Meet the Other Phone. A phone that grows with your child.

Meet the Other Phone.
A phone that grows with your child.

Buy now

Please or to access all these features

Money matters

Find financial and money-saving discussions including debt and pension chat on our Money forum. If you're looking for ways to make your money to go further, sign up to our Moneysaver emails here.

Affording a second child

13 replies

Hedgehog1977 · 17/01/2015 07:38

We have a little boy, 4 months and we'd really like to have another (or more, but that's completely unrealistic!). I've been looking at our finances and trying to work out how we can afford it but I just can't see how.

We need both wages to live and pay our bills. I am (hopefully) going back to 4 days in July and we can manage with only 4 afternoons of childcare as dh works nights so can look after him in the mornings before he goes to sleep. The trouble is, although I earn quite a bit more than dh, we need both wages to survive but wouldn't have enough left over to either save for another lot of maternity leave, or to pay 2 lots of childcare.

We also had fertility issues and I'm nearly 38, so don't have much time (and may need treatment, which would be really expensive). I want to enjoy my little boy so we're not thinking about it yet, but ideally in the next 2 years.

We'd love to move to where we grew up and our family are, but I'm in a very specialised career and there are no jobs. Housing would be much cheaper and we'd have free childcare. I'd happily give up my career, but the drop in income might make it impossible to get a new mortgage, especially as we'd both need to get jobs at the same time in the new place - would we be able to move our mortgage?

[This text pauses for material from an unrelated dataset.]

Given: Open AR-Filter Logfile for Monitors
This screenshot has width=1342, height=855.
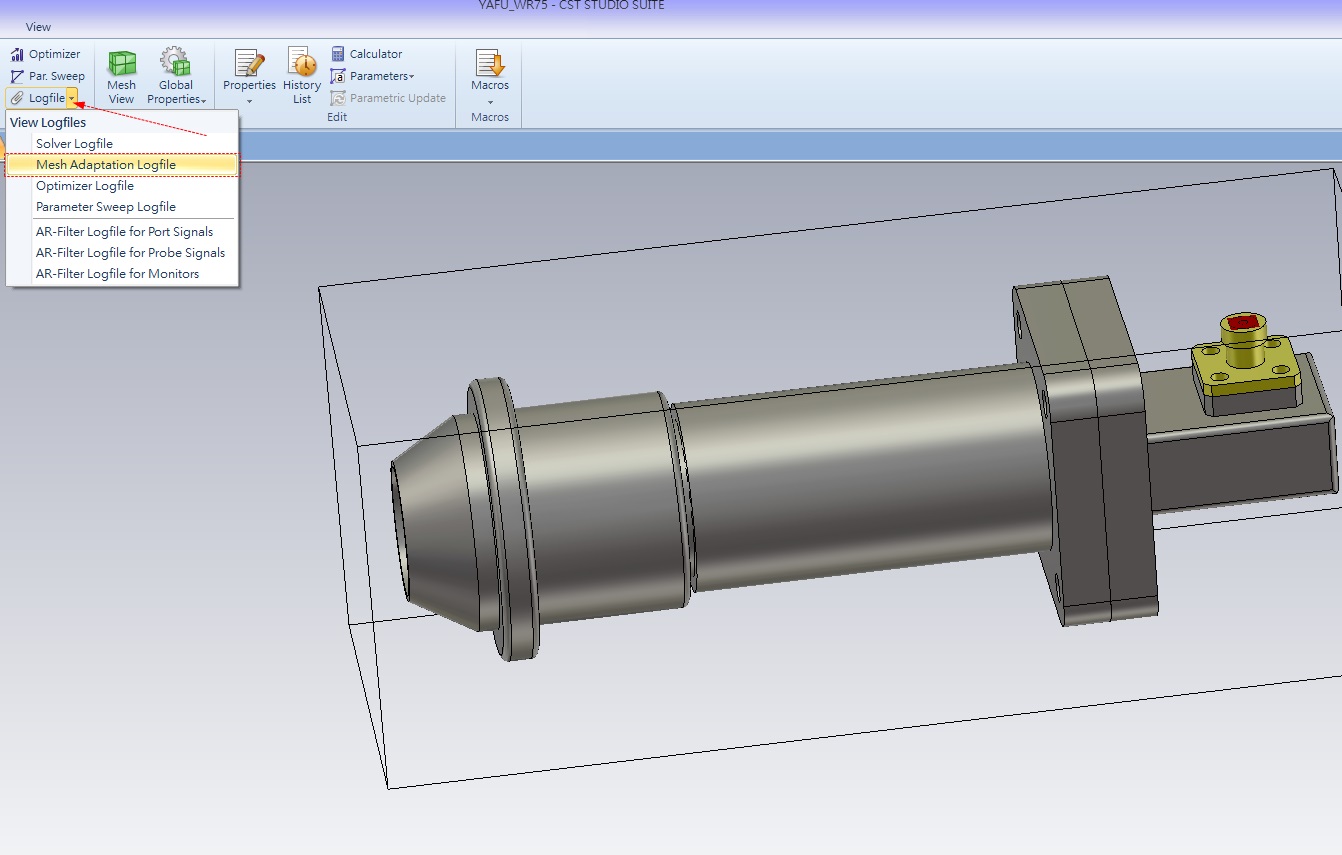Looking at the screenshot, I should (117, 274).
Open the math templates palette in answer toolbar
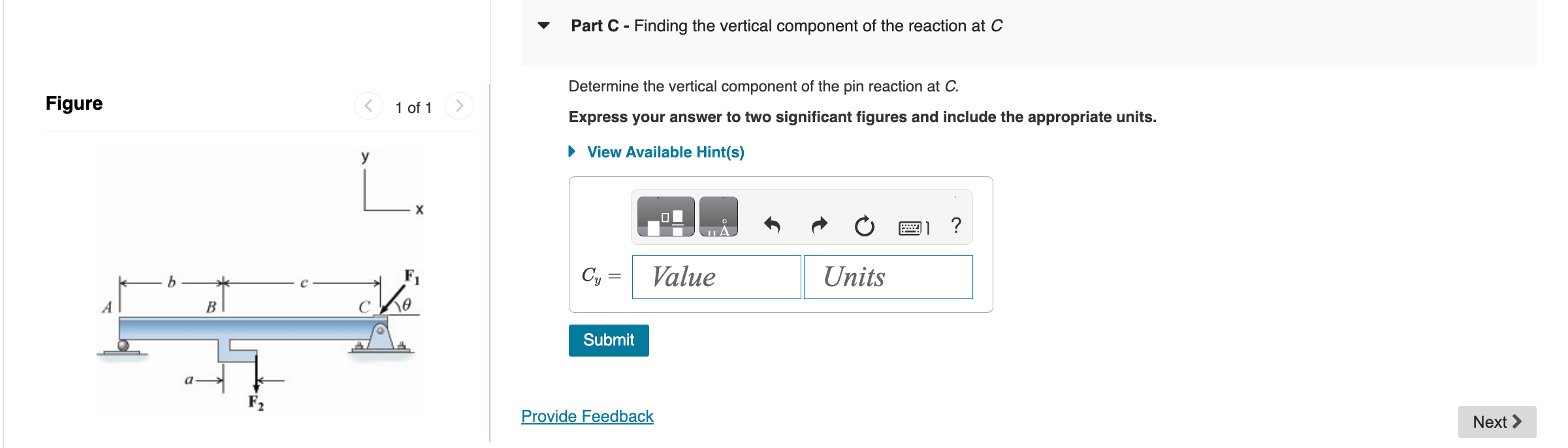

Has anyone else been in this position and what did you do? We do have some disposable income and can save a little, just not as quickly as we need to. And then we still can't afford 2 lots of childcare but can't wait until our little one's at school as I'll be too old. I just really regret getting my qualifications and moving to an expensive area but feel trapped. Sad

Hx

OP posts:
Inthedarkaboutfashion · 17/01/2015 07:51

When your little one is 3 you will get 15 hours free childcare which might make things easier. Are you planning to claim the tax breaks or childcare vouchers on your childcare costs? I can't remember how it works but you could look into it.
Could you have a mortgage break to make maternity leave easier? As long as your payments are up to date most mortgage providers will allow a payment holiday of a few months during maternity leave (interest will still accrue).

Stillyummy · 17/01/2015 07:59

We are pregnant with DD1 and having the same issue- would love to hear the advice.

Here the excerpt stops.